# Belgium Waffle Ride?



## rose.johnp (Jul 20, 2011)

Is anyone doing this ride in April? Can anyone tell me anything about it? I just moved here and this sound like it could be a good time. I saw a the Facebook page - not a lot of info though.


----------



## porterhouse (Jan 27, 2009)

There are some articles out there on the web from last years ride and plenty of uploads on Strava. Good times, it's on my calendar to do again. 

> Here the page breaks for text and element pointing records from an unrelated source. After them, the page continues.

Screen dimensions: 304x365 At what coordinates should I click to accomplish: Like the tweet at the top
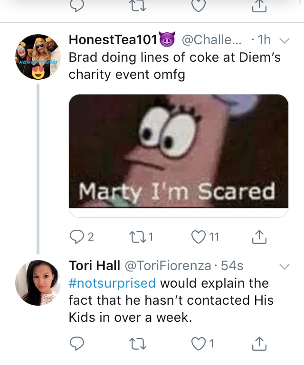[x=199, y=6]
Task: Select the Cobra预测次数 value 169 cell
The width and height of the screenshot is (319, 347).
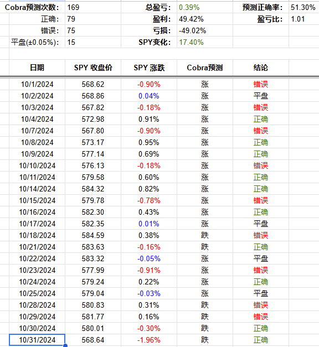Action: coord(93,7)
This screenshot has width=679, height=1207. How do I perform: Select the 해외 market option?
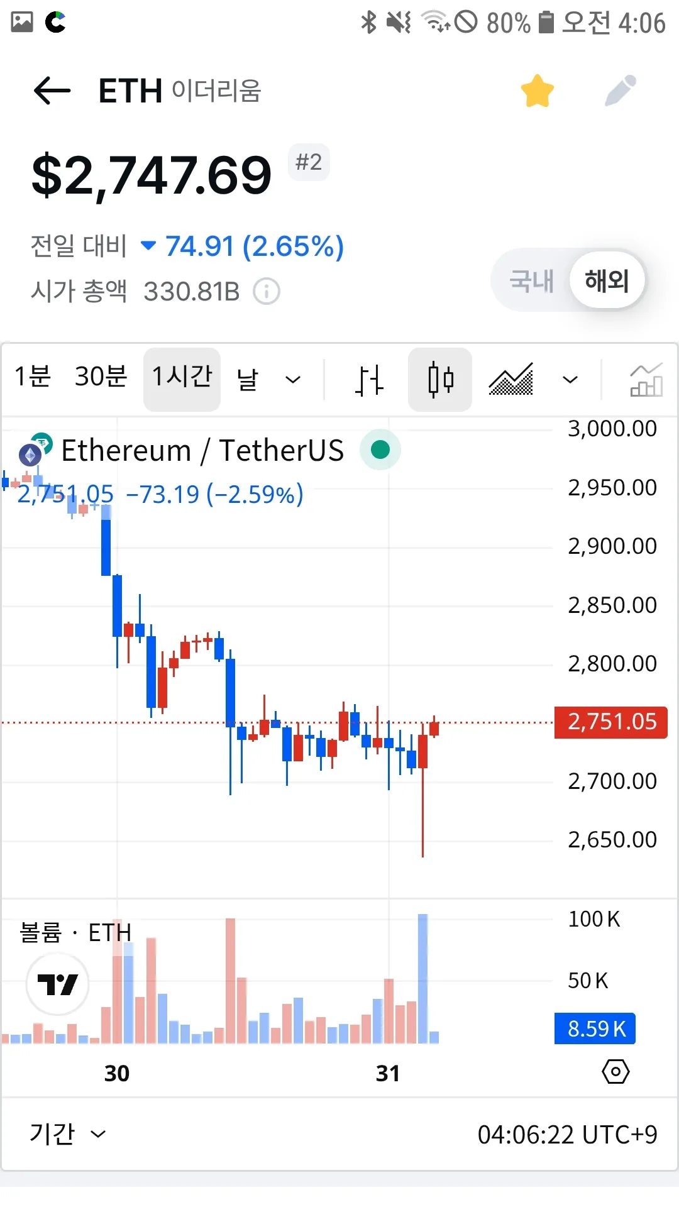(x=607, y=281)
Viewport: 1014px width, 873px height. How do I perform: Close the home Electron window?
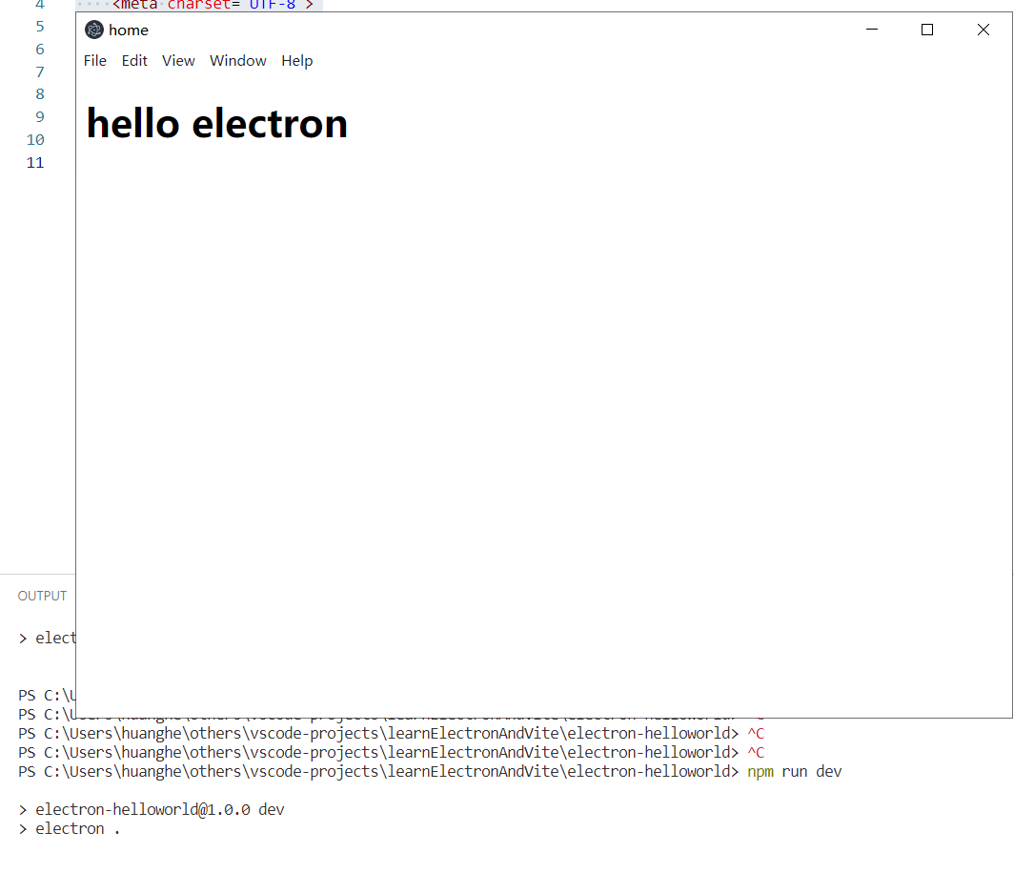pos(984,30)
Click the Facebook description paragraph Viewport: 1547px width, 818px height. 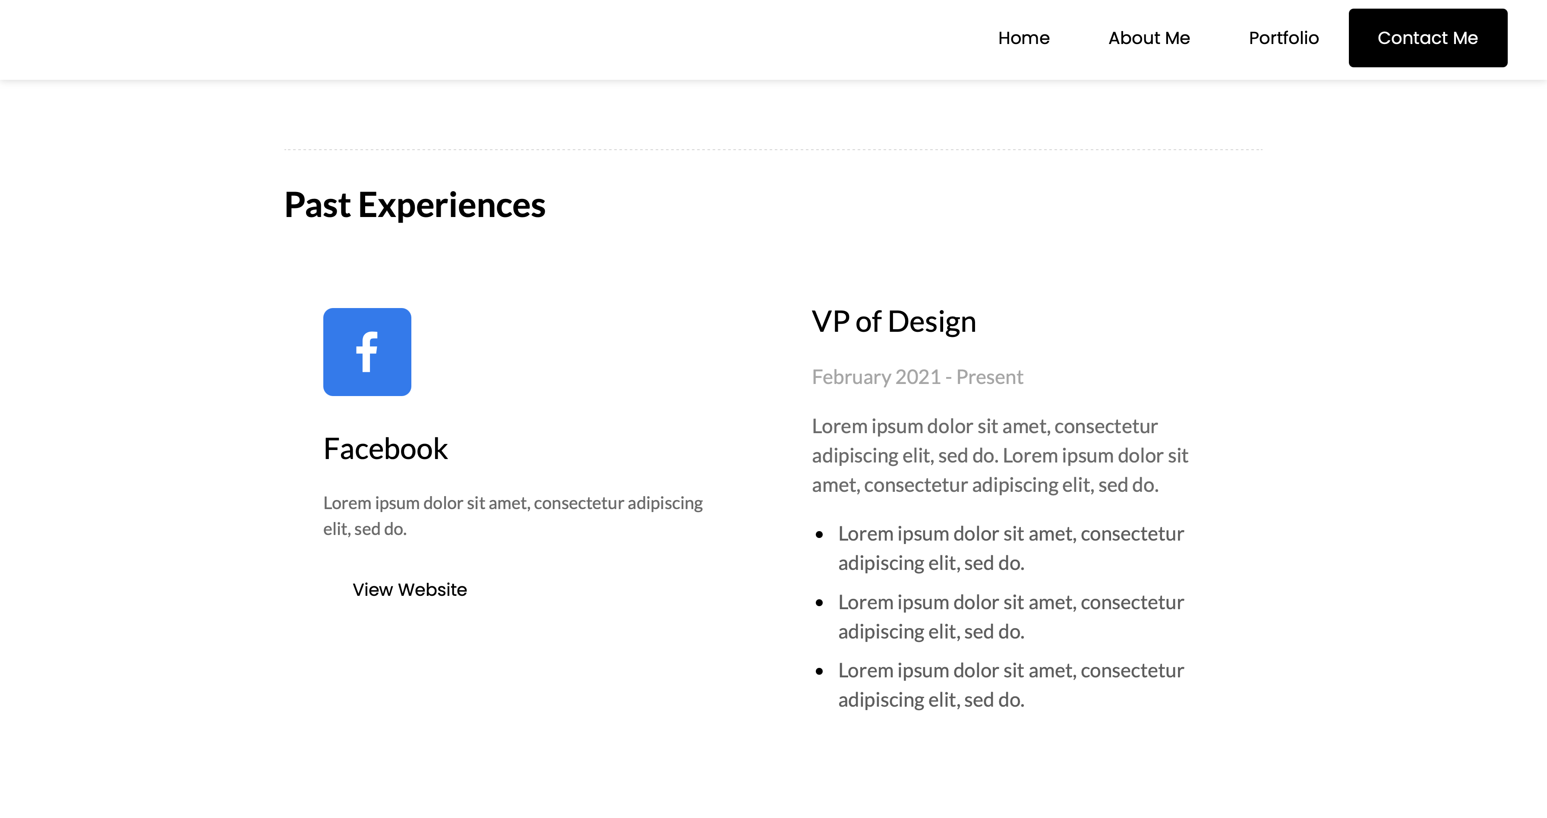pos(512,516)
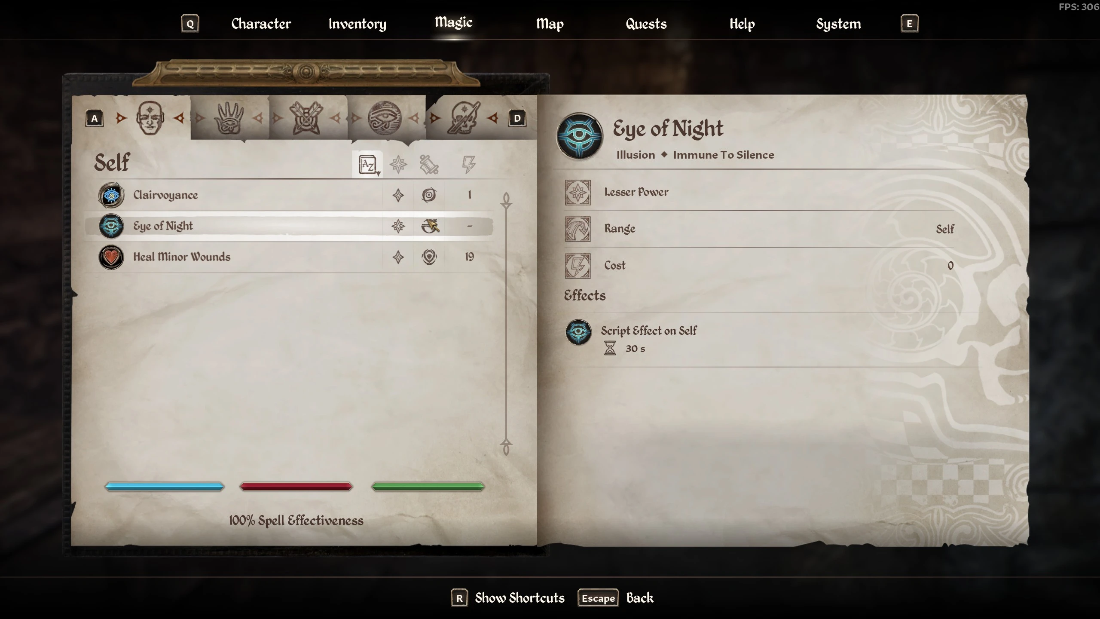Switch to the Inventory tab
The image size is (1100, 619).
coord(357,24)
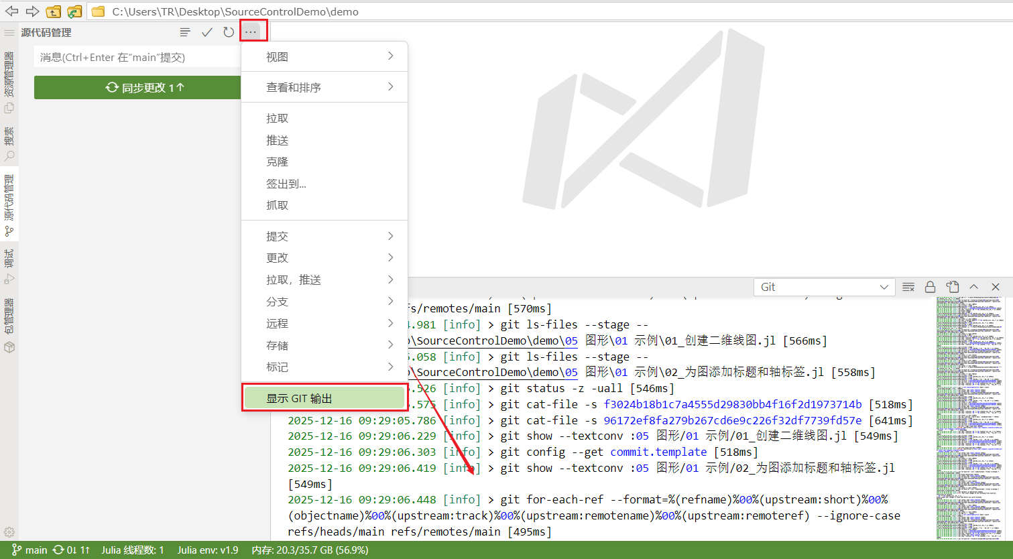This screenshot has width=1013, height=559.
Task: Toggle the sidebar with the hamburger icon
Action: pos(9,32)
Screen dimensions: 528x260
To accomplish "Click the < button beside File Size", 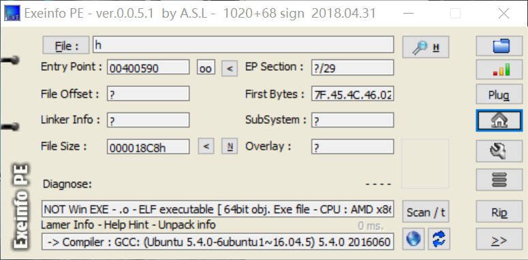I will point(206,146).
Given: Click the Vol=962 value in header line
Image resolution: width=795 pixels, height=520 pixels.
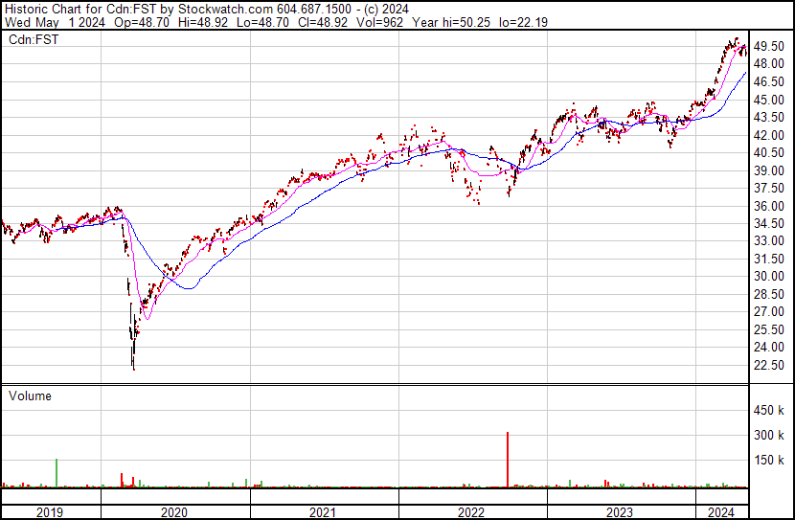Looking at the screenshot, I should pos(379,22).
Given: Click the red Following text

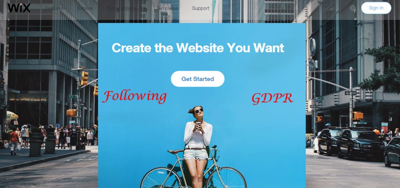Looking at the screenshot, I should click(x=134, y=97).
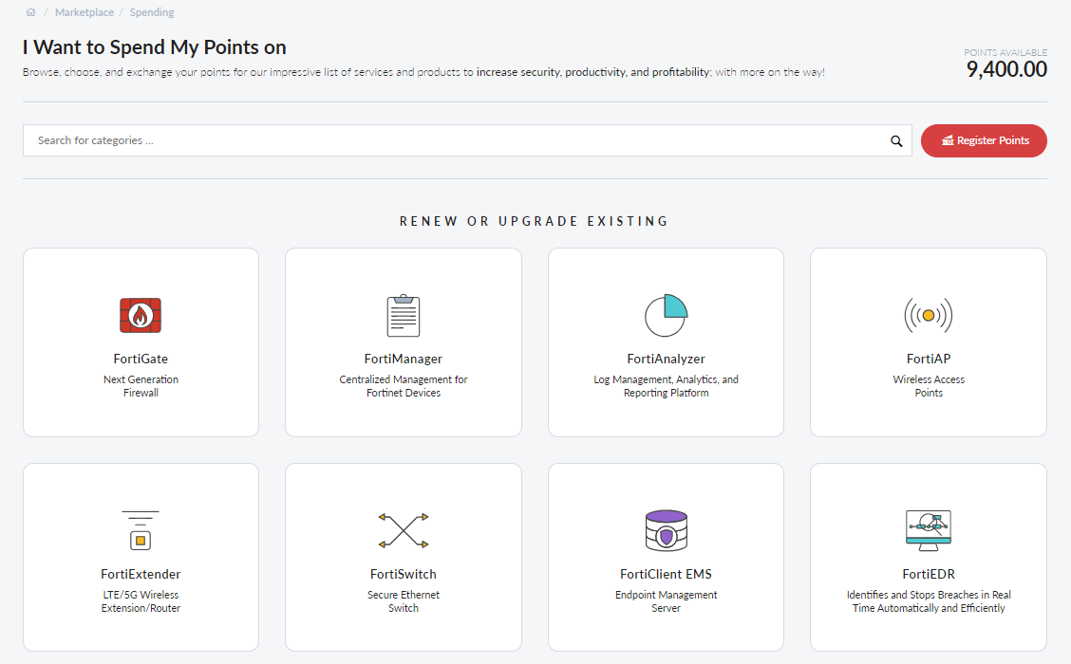1071x664 pixels.
Task: Select the FortiAnalyzer pie chart icon
Action: [666, 315]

FEATURES: BEING THERE: SPY BELGIAN WAFFLE RIDE


----------



## rose.johnp (Jul 20, 2011)

Sounds like fun! I checked out the link. Looks like there was only 10 miles of gravel last year, this years flier made it sound like there will be a lot more. What bike set up to ride? Decisions decisions....


----------



## towfur (May 3, 2010)

From what I've read it seems like a " gotta know a guy" to even gain entry into the ride. 
I could be totally wrong.


----------



## jsigone (Oct 21, 2005)

towfur said:


> From what I've read it seems like a " gotta know a guy" to even gain entry into the ride.
> I could be totally wrong.


it's $100 buy in, I'm sure they aren't too picky who hands over the $100

Set the bike up w/ 25c and you'll be more then fine but I'm sure the fast guys are running 23's w/ carbons on that ride.


----------



## tom_h (May 6, 2008)

jsigone said:


> ... Set the bike up w/ 25c and you'll be more then fine but I'm sure the fast guys are running 23's w/ carbons on that ride.


Some of the "fast guys" I know switched to 25mm for the BWR.

Half the UCI pro peloton is using 25 now for regular asphalt roads ... especially make sense on BWR given its sections of dirt & gravel.


----------



## rose.johnp (Jul 20, 2011)

All signed up, bring the ... Fun??


----------